Cloudera has been through an eventful, some might say turbulent year, to say the least. While its been awhile since Cloudera branded itself as Hadoop, its fortunes have nonetheless been tied to the open source platform first codified by Doug Cutting and Mike Cafarella well over a decade ago. In our recent post about Strata, we referred to midlife crisis, and that’s a metaphor that could also apply to Cloudera, the prime sponsor of the event. In a recent post in Medium, Cloudera chief product officer Arun Murthy best summed the whole 2019 saga in one elegant title, Hadoop is Dead. Long Live Hadoop. According to Murthy, this post evidently struck a chord, getting roughly 10x the number of reads of most Cloudera blogs.

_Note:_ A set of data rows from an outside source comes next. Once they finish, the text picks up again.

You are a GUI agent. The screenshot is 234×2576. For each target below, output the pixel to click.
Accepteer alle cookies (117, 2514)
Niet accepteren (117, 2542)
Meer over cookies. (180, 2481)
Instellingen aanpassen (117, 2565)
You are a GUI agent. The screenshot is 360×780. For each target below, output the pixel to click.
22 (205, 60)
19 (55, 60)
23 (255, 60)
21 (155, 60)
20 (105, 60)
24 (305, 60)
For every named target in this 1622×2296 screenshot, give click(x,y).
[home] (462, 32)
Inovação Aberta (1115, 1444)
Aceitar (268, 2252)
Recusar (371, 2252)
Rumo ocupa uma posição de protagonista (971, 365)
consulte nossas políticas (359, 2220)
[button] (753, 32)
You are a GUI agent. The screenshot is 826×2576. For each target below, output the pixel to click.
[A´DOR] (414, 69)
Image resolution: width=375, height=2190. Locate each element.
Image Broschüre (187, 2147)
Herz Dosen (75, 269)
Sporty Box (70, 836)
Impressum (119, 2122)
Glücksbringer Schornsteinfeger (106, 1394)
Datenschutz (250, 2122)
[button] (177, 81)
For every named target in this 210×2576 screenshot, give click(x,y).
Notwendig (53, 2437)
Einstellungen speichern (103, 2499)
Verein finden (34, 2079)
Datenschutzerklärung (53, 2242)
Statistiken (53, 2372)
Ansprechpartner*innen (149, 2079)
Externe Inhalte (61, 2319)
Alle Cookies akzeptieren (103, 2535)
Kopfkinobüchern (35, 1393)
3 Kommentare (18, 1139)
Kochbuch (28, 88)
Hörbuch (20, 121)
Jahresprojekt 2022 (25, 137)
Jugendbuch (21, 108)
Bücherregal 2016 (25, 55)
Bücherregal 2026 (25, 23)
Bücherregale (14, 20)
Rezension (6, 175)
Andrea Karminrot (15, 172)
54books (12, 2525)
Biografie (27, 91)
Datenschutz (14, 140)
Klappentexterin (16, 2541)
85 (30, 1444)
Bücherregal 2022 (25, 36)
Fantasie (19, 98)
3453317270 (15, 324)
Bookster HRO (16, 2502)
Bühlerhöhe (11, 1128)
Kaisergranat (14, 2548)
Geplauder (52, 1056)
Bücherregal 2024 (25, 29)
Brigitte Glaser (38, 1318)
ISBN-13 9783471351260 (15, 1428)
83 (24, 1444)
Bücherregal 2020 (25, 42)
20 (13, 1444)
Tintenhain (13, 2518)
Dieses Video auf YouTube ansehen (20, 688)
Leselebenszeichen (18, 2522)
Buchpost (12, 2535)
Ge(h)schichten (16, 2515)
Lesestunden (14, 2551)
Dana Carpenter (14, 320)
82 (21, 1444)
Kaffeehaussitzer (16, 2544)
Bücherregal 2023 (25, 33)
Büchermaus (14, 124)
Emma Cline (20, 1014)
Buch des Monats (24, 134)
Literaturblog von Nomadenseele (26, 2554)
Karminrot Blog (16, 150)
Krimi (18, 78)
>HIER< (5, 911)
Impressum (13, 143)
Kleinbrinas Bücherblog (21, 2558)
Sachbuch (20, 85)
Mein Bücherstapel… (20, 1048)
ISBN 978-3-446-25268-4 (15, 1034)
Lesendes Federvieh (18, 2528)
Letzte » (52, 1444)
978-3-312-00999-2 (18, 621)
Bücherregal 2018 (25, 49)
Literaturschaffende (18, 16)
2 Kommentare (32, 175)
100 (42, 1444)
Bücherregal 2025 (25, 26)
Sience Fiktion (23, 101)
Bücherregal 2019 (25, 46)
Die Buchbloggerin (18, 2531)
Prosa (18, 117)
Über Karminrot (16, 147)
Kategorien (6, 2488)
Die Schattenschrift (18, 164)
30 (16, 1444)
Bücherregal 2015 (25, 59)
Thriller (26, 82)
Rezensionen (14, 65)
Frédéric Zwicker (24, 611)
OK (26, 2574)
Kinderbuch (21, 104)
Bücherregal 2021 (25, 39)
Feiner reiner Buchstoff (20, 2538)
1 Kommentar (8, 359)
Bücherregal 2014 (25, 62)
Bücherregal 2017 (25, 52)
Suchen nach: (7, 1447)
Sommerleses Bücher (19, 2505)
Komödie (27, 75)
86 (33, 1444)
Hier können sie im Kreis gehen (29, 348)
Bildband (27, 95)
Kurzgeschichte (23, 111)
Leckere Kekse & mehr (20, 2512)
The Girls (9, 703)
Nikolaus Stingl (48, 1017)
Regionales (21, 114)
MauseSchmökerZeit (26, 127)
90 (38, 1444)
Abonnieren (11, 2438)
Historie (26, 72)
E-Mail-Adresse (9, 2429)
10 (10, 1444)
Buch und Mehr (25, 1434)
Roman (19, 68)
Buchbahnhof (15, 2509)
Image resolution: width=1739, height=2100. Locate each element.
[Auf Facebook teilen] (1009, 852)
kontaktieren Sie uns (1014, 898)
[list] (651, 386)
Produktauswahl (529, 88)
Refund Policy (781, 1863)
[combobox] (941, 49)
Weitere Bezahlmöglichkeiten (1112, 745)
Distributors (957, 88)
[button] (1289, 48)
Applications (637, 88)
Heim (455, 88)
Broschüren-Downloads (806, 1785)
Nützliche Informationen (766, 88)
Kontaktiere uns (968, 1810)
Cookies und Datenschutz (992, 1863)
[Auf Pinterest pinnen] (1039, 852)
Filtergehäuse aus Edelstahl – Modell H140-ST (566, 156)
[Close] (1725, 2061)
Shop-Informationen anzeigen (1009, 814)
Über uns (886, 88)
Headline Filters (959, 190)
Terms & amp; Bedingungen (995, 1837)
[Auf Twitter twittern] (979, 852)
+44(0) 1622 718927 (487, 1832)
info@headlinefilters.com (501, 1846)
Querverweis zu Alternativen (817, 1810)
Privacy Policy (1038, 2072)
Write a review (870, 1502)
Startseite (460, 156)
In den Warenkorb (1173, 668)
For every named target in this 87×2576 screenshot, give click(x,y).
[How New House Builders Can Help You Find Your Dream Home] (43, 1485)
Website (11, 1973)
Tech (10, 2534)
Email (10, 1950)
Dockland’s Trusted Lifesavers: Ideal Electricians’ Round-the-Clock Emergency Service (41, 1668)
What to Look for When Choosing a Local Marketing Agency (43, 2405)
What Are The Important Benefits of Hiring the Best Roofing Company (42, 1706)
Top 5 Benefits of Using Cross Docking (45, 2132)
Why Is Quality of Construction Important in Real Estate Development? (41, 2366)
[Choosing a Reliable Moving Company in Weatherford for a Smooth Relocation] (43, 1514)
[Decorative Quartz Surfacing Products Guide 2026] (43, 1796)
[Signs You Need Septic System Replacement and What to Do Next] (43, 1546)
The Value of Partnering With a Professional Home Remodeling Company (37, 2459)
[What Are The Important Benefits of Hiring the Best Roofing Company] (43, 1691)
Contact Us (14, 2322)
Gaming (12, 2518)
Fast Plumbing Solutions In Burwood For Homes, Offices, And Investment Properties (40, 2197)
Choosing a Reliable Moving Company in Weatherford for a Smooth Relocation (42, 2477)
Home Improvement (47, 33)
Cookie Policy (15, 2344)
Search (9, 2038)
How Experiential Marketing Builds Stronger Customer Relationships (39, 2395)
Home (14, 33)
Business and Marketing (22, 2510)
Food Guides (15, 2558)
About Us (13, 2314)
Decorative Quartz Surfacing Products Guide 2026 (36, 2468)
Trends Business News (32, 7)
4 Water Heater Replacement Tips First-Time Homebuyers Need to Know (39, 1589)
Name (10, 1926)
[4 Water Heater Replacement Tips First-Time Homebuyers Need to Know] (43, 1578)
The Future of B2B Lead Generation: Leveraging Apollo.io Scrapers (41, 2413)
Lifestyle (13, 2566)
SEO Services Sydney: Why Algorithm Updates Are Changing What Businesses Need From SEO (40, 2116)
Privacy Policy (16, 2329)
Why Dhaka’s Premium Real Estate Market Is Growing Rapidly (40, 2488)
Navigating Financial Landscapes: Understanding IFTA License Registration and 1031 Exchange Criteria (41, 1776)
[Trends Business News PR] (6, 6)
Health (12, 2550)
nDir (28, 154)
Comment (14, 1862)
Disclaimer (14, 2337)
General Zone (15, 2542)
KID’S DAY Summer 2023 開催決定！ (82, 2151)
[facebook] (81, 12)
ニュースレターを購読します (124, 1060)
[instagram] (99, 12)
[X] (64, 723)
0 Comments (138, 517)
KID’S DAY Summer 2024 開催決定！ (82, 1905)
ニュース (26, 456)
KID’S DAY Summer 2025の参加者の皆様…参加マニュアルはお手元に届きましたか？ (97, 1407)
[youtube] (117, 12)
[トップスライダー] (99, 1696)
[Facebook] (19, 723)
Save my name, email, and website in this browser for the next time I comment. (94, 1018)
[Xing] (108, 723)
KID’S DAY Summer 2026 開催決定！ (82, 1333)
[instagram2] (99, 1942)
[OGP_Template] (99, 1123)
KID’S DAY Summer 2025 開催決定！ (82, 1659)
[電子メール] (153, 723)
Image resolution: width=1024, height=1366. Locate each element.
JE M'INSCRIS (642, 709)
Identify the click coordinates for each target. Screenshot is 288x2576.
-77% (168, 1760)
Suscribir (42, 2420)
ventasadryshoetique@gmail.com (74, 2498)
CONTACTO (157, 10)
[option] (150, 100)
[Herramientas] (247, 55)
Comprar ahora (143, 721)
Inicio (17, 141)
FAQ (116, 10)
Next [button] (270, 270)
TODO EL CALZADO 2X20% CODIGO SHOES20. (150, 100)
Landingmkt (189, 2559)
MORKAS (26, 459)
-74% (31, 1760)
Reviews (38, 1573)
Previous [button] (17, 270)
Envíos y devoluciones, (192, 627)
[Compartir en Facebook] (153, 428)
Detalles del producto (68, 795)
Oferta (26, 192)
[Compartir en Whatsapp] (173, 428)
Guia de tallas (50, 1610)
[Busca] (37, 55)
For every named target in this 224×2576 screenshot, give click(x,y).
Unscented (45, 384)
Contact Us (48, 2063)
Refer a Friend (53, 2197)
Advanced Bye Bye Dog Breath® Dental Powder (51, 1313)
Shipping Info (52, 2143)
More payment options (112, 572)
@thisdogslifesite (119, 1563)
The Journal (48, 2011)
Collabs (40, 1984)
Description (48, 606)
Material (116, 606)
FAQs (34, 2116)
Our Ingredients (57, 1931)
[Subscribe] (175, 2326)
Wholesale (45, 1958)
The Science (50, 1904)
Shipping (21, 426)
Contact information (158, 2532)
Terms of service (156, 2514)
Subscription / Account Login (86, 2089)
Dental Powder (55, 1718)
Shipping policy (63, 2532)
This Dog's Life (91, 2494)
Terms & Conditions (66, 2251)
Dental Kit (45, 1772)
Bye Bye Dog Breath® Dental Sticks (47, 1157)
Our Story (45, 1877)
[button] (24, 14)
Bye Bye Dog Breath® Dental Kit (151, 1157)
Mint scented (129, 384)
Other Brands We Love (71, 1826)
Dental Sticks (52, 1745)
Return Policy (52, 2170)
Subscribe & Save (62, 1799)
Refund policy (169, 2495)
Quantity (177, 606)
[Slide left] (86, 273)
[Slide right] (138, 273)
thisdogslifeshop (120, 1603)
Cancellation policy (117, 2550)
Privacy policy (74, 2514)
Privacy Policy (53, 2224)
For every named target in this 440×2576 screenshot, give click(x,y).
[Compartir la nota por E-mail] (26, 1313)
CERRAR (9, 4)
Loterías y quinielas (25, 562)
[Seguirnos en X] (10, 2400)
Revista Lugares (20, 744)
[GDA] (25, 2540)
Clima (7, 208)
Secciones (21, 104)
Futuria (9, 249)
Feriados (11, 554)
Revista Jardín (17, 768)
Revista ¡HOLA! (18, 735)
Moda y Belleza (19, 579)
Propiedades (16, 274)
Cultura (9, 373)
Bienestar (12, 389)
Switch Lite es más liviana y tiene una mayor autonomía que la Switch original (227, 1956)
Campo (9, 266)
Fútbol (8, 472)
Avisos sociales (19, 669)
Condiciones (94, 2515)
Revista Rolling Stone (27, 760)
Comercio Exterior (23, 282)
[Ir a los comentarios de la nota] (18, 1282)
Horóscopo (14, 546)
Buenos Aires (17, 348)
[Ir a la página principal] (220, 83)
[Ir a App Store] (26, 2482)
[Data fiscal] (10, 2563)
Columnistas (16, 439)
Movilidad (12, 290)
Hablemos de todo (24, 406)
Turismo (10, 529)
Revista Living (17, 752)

Last week, Big on Data bro Andrew Brust provided an exhaustive account of Cloudera’s new generational product change, Cloudera Data Platform (CDP). To its credit, Cloudera didn’t simply do a cut and paste job with the new offering, which was the long-awaited converged platform coming out of its merger with Hortonworks. It was a complete rethinking from the ground up, starting with refactoring of storage and compute that severed the ironclad connection between Cloudera’s platform and HDFS.
In an era where the cloud in Cloudera is finally emerging as the future path for Hadoop, the company made the shrewd choice to go all in on cloud-native architecture. On the storage side, it makes S3-style cloud object storage a first-class citizen on par with HDFS, and on the compute side, it clears the path for Kubernetes to supplant YARN for commandeering resources in the cloud.
What does that mean? Beyond elasticity, it means on the fly deployment. If you look at Cloudera’s first attempt at a cloud offering, Altus, it was based on deployment via virtual machines (VMs), a process that typically took about 8 minutes to spin up clusters. With Docker and Kubernetes on CDP, that goes down to 30 seconds. ‘Nuff said?
In his piece, Andrew also recounted the trajectory of the company this year. After a disastrous Q1, and with MapR on the ropes, the conventional wisdom was that Hadoop was dead, and with it, Cloudera and MapR becoming roadkill. Enter Carl Icahn.
Now let’s put this saga in perspective. First off, at Strata we saw Ted Dunning, who still lists himself as MapR’s chief technology officer, where he assured us that the product engineering team made the move to HPE and is still largely intact. MapR’s flavor of Hadoop may not be quite so dead.
Back to our originally scheduled program, Cloudera was going through the familiar story of a company on the cusp of platform change (as Andrew termed it, the Osborne effect); of course, customers are going to hold back until they know what’s coming. As noted, Cloudera didn’t adequately warn Wall Street. The good news is that it had a better than expected Q2, which was enough to put Icahn’s forces on standstill, for now.
On the product side, not only did Cloudera re-architect the heck out of the combined CDH and HDP assets, it finally tamed the zoo animals. For instance, Cloudera’s Shared Data Experience (SDX), which was vaporware when it was first introduced 18 months ago, now is real. And more importantly, it is more than the sum of its zoo animals: it is a coherent offering that, under the hood, incorporates policy management functionality from Apache Ranger; metadata tagging from Apache Atlas; and single sign-on capability from Apache Knox. This is a singular packaging with a singular install; you will not see separate Ranger, Atlas, or Knox modules under the hood. The constituent parts may be open source, but the integration and packaging is Cloudera’s unique (and proprietary) IP.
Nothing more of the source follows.